Source document =
+-------+

But independent analyst Anand Thaker doesn’t share the company’s enthusiasm. “In my opinion, Momentive takes Zendesk far off course for its valuation and core TAM,” he told me. “It’s that kind of signal that makes stakeholders wonder if growth is peaking and worry if this could be a similar deal to SAP-Qualtrics, which was expensive, distracting and was eventually unraveled.

The financial argument for saying no

Buying a company is tricky. Suitors must offer enough money so the pursued will accept the offer, but not so much that the purchase price doesn’t make sense. For companies acquiring other companies, the math can be a little bit less numbers-based; a big company might overpay in financial terms for a potential competitor while it is small. These deals can work out well over time in strategic terms, despite their high initial price tags.

But for private equity firms, deals are more transactional. In this case, the would-be acquirers ran all the numbers and decided that a $127-$132 per-share price range was a number that Zendesk would accept and that they could collectively profit from. So, how reasonable was that price?

Shares of Zendesk were trading at just over $100 before news of the possible transaction broke, meaning that the PE concern was offering around a 30% premium for Zendesk shares. That’s a healthy cut above the company’s prior value. Should it have been enough to entice Zendesk’s board?

Not really. A few reasons come to mind, including the fact that before the tech selloff, Zendesk was worth more per share than it was being offered. A company might disagree with a near-term market repricing of its equity, but to accept a sale price at lower than a company’s 52-week high would require an admission that the broader market was more right presently than it was before. No one wants to admit to a repricing being correct, especially if they are still growing.

+-------+

Supplied material =
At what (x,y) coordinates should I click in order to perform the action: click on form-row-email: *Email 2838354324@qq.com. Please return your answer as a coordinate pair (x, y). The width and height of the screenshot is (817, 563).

+-------+

Assignment =
Write out the full passage on the Zendesk buyout offer word for word. None of the data is used in what comes next.

Answer box =
But independent analyst Anand Thaker doesn’t share the company’s enthusiasm. “In my opinion, Momentive takes Zendesk far off course for its valuation and core TAM,” he told me. “It’s that kind of signal that makes stakeholders wonder if growth is peaking and worry if this could be a similar deal to SAP-Qualtrics, which was expensive, distracting and was eventually unraveled.

The financial argument for saying no

Buying a company is tricky. Suitors must offer enough money so the pursued will accept the offer, but not so much that the purchase price doesn’t make sense. For companies acquiring other companies, the math can be a little bit less numbers-based; a big company might overpay in financial terms for a potential competitor while it is small. These deals can work out well over time in strategic terms, despite their high initial price tags.

But for private equity firms, deals are more transactional. In this case, the would-be acquirers ran all the numbers and decided that a $127-$132 per-share price range was a number that Zendesk would accept and that they could collectively profit from. So, how reasonable was that price?

Shares of Zendesk were trading at just over $100 before news of the possible transaction broke, meaning that the PE concern was offering around a 30% premium for Zendesk shares. That’s a healthy cut above the company’s prior value. Should it have been enough to entice Zendesk’s board?

Not really. A few reasons come to mind, including the fact that before the tech selloff, Zendesk was worth more per share than it was being offered. A company might disagree with a near-term market repricing of its equity, but to accept a sale price at lower than a company’s 52-week high would require an admission that the broader market was more right presently than it was before. No one wants to admit to a repricing being correct, especially if they are still growing.